Whilst MFA is also recommended by the NCSC and others, not all MFA is created equal and legacy solutions present numerous risks.
Moving to a passwordless – and truly unphishable – future
We need to see more governments and other leading authorities taking the same approach as the recent US policies and doing more to steer organizations away from traditional security measures that are no longer enough to keep out adversaries. In an ideal world, global governments and their security agencies would all be on the same page and we could even see an international effort to leave passwords behind.
In the meantime, we have an ideal opportunity to move on from passwords thanks to the current focus on digital transformation and zero trust. Both processes – inextricably interlinked – require organizations to review their processes and use more secure authentication.
What better time to leave the false security of the outdated password and phishable MFA behind?
Instead, enterprises need to look toward a truly passwordless approach to security. This means removing passwords entirely, not simply hiding them or combining them with other weak factors. As long as passwords still exist somewhere in the authentication or account reset process, they are vulnerable to exploitation.

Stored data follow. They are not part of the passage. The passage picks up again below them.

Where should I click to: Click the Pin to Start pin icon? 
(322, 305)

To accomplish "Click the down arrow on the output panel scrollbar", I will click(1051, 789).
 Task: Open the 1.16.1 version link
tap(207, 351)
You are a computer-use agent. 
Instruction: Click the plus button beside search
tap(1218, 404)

True passwordless security eliminates the traditional user/pass combo in favour of a passkey, a public/private key-based authentication token assigned to each user and device. Rather than codes and links that can be intercepted and exploited, this process uses unphishable cryptographic security keys and device-based biometrics or pin codes that are securely stored in specialized hardware in modern endpoint devices from phones to laptops.
Unphishable passkeys cannot simply be stolen via clever social engineering and cannot be guessed or brute-forced. This unphishable approach to MFA is effectively immune to all normal credential-based attacks as there is nothing for a threat actor to steal, and no unauthorized device can access the account.
We need other governments around the world, as well as trusted authorities like the NCSC, to stop promoting outdated advice around passwords and legacy MFA, and start encouraging organizations to explore passwordless alternatives that can stand up to modern cyber threats.
Strong leadership will help us to finally turn the page on passwords and start a new chapter in security.
Patrick McBride is CMO at Beyond Identity.